The pathophysiology of osteoporosis in obesity and type 2 diabetes in aging women and men: The mechanisms and roles of increased bone marrow adiposity

Abstract

Osteoporosis is defined as a systemic skeletal disease characterized by decreased bone mass and micro-architectural deterioration leading to increased fracture risk. Osteoporosis incidence increases with age in both post-menopausal women and aging men. Among other important contributing factors to bone fragility observed in osteoporosis, that also affect the elderly population, are metabolic disturbances observed in obesity and Type 2 Diabetes (T2D). These metabolic complications are associated with impaired bone homeostasis and a higher fracture risk. Expansion of the Bone Marrow Adipose Tissue (BMAT), at the expense of decreased bone formation, is thought to be one of the key pathogenic mechanisms underlying osteoporosis and bone fragility in obesity and T2D. Our review provides a summary of mechanisms behind increased Bone Marrow Adiposity (BMA) during aging and highlights the pre-clinical and clinical studies connecting obesity and T2D, to BMA and bone fragility in aging osteoporotic women and men.

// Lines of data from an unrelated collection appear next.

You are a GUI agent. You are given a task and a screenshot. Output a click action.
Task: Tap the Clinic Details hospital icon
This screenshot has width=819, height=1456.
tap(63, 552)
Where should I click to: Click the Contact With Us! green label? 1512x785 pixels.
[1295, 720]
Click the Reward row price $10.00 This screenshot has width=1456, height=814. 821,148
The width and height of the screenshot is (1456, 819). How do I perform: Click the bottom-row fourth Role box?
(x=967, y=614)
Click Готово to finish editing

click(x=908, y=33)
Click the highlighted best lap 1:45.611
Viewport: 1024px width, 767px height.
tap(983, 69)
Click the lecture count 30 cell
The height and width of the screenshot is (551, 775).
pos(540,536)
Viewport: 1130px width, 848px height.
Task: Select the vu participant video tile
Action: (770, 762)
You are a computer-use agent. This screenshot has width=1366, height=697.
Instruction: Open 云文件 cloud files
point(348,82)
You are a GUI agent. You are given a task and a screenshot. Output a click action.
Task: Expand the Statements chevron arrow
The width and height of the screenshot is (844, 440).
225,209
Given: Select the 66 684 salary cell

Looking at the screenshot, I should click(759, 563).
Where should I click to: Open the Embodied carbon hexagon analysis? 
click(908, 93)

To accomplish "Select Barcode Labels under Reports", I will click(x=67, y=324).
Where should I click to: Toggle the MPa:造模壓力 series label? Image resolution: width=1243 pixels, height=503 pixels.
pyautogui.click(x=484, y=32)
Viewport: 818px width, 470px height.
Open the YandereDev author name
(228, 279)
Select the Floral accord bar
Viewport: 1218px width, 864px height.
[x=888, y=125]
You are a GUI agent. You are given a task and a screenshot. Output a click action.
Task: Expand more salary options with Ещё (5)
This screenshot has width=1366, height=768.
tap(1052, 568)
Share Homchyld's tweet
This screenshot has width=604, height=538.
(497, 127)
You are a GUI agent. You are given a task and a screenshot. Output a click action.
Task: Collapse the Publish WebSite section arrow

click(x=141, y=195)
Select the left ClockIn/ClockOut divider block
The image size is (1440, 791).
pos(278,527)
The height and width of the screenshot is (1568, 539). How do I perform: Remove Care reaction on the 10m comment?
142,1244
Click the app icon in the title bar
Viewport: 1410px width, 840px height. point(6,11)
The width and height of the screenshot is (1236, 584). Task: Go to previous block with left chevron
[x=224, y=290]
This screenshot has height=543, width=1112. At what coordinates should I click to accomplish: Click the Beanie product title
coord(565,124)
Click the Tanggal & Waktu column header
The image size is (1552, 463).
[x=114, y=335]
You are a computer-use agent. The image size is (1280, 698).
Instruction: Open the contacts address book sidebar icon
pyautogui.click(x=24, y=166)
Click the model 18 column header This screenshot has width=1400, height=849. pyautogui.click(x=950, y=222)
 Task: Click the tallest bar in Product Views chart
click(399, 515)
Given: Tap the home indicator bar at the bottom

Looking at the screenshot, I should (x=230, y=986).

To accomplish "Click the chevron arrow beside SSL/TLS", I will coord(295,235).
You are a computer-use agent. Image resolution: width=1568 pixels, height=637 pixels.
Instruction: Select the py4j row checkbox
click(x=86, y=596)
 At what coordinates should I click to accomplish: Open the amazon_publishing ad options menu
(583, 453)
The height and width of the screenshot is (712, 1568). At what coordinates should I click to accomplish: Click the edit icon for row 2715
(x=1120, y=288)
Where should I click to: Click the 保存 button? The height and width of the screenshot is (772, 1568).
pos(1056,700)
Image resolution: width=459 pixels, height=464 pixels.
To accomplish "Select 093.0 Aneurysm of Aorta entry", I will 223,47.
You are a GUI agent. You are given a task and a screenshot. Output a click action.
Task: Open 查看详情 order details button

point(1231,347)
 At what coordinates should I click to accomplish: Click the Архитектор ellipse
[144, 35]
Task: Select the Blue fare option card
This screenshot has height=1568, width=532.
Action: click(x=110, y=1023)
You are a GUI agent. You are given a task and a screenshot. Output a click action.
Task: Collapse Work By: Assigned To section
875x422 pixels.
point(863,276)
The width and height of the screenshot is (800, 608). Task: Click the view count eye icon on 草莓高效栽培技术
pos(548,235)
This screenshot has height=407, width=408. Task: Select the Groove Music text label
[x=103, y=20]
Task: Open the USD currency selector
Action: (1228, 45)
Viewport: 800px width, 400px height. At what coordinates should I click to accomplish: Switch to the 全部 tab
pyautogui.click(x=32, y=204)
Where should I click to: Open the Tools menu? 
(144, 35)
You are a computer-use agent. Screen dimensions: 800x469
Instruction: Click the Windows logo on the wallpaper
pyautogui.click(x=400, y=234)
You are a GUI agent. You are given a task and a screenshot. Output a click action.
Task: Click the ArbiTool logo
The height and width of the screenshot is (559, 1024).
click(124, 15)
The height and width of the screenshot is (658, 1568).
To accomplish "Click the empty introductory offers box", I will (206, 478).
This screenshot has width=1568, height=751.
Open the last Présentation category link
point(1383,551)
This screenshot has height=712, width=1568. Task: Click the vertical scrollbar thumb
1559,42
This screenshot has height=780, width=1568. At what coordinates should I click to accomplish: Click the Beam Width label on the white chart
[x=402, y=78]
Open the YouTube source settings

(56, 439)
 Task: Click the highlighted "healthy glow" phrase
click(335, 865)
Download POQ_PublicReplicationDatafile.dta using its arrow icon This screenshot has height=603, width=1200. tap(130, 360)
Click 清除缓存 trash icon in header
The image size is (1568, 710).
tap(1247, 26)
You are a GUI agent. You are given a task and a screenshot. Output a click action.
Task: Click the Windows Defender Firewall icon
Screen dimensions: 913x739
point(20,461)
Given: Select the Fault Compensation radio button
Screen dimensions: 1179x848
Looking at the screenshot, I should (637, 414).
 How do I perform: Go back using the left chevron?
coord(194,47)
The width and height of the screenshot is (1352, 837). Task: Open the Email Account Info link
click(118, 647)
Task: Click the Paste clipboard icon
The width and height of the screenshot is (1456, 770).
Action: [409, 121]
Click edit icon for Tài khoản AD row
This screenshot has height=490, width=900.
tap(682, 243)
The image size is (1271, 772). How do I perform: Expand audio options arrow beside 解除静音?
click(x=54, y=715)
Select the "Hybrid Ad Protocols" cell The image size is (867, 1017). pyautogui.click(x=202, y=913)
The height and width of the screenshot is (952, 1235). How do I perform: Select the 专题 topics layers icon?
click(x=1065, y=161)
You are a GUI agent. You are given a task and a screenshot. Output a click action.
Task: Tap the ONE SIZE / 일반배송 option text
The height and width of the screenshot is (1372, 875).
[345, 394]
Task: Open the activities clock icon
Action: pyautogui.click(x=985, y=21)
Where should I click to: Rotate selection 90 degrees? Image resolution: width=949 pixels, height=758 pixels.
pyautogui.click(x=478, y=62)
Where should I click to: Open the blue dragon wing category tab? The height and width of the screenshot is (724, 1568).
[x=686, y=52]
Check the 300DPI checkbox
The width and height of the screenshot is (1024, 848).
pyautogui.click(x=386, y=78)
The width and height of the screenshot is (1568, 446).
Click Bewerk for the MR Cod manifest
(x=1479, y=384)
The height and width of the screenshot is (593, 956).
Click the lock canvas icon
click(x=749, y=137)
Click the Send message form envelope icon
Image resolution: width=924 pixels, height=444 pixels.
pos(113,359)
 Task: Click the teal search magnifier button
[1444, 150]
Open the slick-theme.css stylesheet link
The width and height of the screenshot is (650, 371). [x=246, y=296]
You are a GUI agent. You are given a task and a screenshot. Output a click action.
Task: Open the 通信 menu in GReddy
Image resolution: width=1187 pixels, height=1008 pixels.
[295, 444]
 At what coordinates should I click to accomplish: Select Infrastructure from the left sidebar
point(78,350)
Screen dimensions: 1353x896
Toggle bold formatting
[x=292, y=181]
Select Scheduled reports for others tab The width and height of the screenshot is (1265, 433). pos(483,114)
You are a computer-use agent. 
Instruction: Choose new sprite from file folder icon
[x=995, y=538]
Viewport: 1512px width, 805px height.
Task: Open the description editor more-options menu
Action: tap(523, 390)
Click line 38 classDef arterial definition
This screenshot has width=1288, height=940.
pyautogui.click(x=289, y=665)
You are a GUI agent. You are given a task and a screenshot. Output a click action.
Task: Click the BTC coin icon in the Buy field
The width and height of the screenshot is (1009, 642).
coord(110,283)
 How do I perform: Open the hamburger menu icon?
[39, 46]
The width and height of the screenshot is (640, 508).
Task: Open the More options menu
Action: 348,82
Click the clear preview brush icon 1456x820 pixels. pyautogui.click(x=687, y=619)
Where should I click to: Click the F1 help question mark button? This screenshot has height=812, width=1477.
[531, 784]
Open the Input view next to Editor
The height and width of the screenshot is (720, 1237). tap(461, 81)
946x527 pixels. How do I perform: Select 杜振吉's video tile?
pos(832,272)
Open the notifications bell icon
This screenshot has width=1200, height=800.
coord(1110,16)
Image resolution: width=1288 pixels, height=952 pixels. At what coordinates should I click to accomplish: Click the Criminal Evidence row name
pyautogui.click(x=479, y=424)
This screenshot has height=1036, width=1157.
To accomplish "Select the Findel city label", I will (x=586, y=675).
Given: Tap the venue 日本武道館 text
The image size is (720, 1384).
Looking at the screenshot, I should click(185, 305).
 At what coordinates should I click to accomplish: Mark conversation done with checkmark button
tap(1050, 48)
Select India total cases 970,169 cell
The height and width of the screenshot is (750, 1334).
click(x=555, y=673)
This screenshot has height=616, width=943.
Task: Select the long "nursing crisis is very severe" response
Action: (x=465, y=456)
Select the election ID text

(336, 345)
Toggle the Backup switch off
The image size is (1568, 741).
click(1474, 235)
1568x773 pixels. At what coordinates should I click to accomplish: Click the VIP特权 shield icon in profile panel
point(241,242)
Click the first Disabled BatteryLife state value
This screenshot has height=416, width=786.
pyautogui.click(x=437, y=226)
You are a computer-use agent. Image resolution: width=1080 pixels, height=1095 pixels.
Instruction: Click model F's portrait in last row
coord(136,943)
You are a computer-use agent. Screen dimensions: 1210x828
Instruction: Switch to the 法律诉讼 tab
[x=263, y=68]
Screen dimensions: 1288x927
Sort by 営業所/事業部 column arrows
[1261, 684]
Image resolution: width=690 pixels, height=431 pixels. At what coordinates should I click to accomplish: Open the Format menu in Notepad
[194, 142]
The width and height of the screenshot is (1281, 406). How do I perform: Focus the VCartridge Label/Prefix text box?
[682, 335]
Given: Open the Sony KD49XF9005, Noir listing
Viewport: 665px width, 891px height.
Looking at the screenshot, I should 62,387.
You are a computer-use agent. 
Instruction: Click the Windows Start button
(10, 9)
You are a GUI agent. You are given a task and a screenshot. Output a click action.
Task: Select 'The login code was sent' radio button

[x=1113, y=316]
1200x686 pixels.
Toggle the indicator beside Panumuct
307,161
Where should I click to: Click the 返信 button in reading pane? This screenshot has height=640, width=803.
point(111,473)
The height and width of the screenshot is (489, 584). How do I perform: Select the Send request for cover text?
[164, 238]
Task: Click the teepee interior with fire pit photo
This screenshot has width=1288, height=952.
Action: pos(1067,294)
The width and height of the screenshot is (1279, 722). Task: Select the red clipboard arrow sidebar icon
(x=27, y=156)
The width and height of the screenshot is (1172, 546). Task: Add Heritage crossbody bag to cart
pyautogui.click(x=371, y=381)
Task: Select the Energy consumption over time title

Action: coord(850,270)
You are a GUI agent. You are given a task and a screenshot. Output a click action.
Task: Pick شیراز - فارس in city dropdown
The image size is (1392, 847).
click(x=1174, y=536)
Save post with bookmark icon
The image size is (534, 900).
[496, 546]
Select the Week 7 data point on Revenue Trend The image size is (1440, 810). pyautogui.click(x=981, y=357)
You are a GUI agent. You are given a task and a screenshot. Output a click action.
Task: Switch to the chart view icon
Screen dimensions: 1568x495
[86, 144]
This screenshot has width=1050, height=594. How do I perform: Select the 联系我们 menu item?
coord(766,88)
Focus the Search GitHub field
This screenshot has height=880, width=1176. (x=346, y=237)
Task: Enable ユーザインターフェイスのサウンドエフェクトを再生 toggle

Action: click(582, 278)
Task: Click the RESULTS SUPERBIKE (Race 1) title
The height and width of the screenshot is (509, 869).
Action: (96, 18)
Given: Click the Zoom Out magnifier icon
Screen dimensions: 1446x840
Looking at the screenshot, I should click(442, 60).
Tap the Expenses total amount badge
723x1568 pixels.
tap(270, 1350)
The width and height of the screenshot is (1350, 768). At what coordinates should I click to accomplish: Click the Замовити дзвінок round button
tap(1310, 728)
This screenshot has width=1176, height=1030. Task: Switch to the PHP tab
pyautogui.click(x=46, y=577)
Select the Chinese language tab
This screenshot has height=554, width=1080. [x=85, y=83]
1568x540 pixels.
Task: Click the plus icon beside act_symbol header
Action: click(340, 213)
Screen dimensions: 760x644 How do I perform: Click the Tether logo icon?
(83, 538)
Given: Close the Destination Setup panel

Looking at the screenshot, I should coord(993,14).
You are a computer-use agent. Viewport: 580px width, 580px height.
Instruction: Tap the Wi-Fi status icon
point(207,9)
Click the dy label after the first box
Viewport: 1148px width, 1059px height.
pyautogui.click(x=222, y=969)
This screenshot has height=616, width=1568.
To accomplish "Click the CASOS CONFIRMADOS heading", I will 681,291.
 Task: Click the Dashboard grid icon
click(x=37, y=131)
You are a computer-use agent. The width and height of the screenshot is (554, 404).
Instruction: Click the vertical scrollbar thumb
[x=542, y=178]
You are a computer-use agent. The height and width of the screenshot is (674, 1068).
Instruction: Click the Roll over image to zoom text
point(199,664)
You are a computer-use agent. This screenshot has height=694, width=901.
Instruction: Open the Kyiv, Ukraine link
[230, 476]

Keywords: aging; bone fragility; bone marrow adiposity; obesity; osteoporosis; type 2 diabetes (T2D).

Figure 1

Chronological aging in bone is associated with reduction in BMD, endocrine deficiency, DNA damage, inflammation, accumulation of senescence, BMA and osteoporotic bone phenotype while with metabolic diseases such as obesity and type 2 diabetes, bone phenotype is associated with increased in BMD, cellular hypermetabolism, stem cell exhaustion, accumulation of senescence, inflammation, BMA and osteoporotic bone phenotype. Both conditions (aging vs metabolic diseases of obesity and T2D) result in BMSCs dysfunction leading to differentiation imbalance decreasing osteogenesis, increasing adipogenesis, BMA and bone fragility.